Acta Reumatológica Portuguesa - Online First: 2017-09-28
Patients with newly diagnosed Rheumatoid Arthritis are at increased risk of Diabetes Mellitus: An Observational Cohort study.
ResumoAims: To reveal the prevalence of Diabetes Mellitus (DM) in patients with newly diagnosed Rheumatoid Arthritis (RA) and evaluate the association between clinical characteristics of RA and DM as well as treatment response in newly diagnosed RA patients with DM.
Methods: Newly diagnosed, adult, RA patients, who were registered in Danish Danbio since 1st January 2010, were included. Patients’ demographics, serology results including rheumatoid factor (RF), anti-cyclic citrullinated peptide antibody (anti-CCP) and antinuclear antibody (ANA) as well as disease activity score in 28 joints-C-reactive protein (DAS28-CRP) at the time of diagnosis and after 4 months (±1-2 months) of treatment initiation were extracted from Danbio Registry. To reveal the presence of DM, patients’ electronic medical records were reviewed. The prevalence of DM in our patients was compared (using an age- and gender-matched analysis) with that expected from Danish population.

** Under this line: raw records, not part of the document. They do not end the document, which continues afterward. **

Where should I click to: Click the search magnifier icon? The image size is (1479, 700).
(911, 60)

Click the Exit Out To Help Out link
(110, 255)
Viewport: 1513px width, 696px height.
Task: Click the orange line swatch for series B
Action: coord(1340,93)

Results: of 439 included patients, 60.1% were female, mean of age 64.6±15.0 years and RA disease duration 2.6±1.7 years. Prevalence of DM was 57/439 (12.9%), herein type II DM 52 (91.2%) and type I DM 5 (8.8%). Except for two patients, diagnosis of DM was established prior to the diagnosis of RA. The prevalence of DM in newly diagnosed RA patients of all ages was significantly increased versus that expected from Danish population (RR=2.21, CI=1.40-3.42, P min 0.001). In addition, prevalence of DM was significantly increased with more than twice of the expected for RA patients aged 65-84. Both genders showed increased risk of DM after subgroup analysis. The presence of DM in RA patients was significantly associated with age (P min 0.001) and RA disease duration ≥4 years (P =0.05). We did not find any significant associations between presence of DM and gender, RF, anti-CCP as well as ANA. Additionally, presence of DM in the RA patients was not a negative predictor of treatment response measured by the European League Against Rheumatism (EULAR) response criteria and ∆DAS28-CRP.
Conclusion: Newly diagnosed RA patients are at higher risk of DM (13% versus 5.7% in Denmark), and a high index of suspicion must be kept.